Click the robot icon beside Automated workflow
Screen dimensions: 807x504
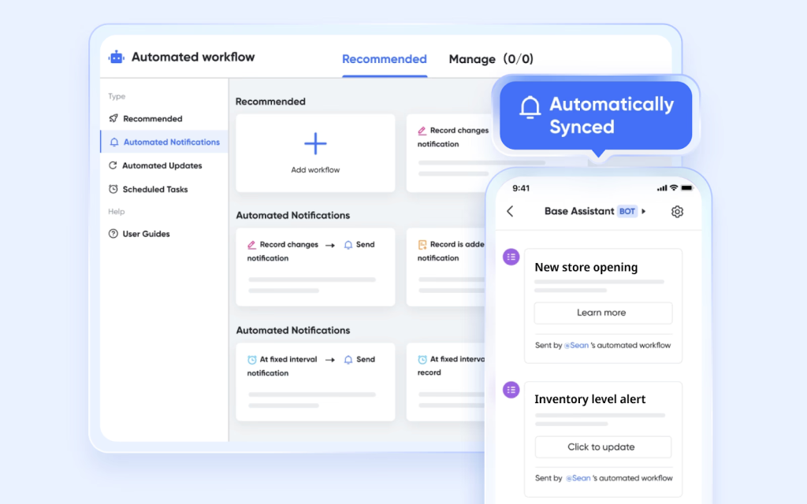[117, 57]
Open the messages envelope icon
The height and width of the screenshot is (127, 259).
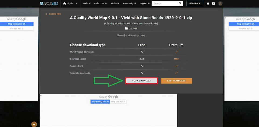pyautogui.click(x=214, y=4)
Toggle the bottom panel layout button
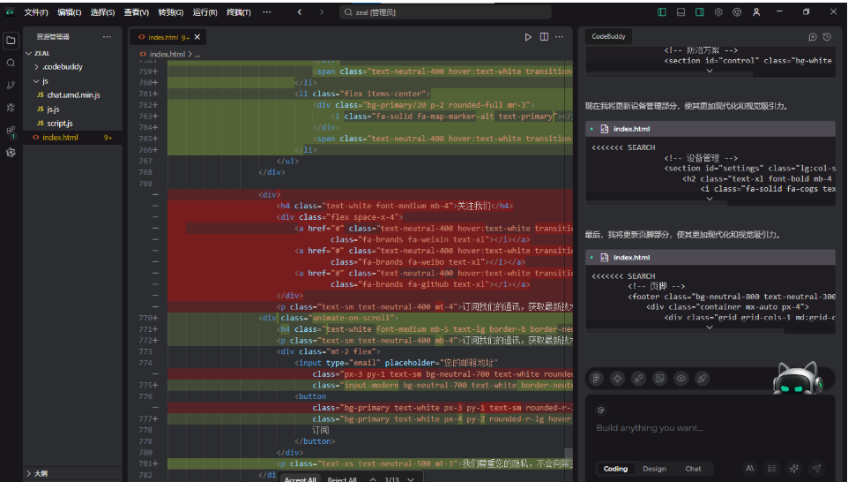Image resolution: width=848 pixels, height=482 pixels. pos(681,12)
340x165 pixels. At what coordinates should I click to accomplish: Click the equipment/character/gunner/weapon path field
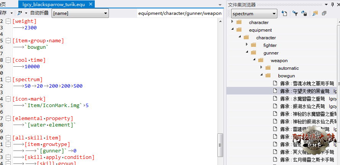coord(180,13)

### [Instructions to follow]
Retype every record above word for word, leaving out any pictures.

### [Reply]
Click the robot icon beside Automated workflow
Screen dimensions: 807x504
[117, 57]
Open the messages envelope icon
The height and width of the screenshot is (127, 259).
pyautogui.click(x=214, y=4)
Toggle the bottom panel layout button
Image resolution: width=848 pixels, height=482 pixels. pos(681,12)
340x165 pixels. At what coordinates should I click to accomplish: Click the equipment/character/gunner/weapon path field
coord(180,13)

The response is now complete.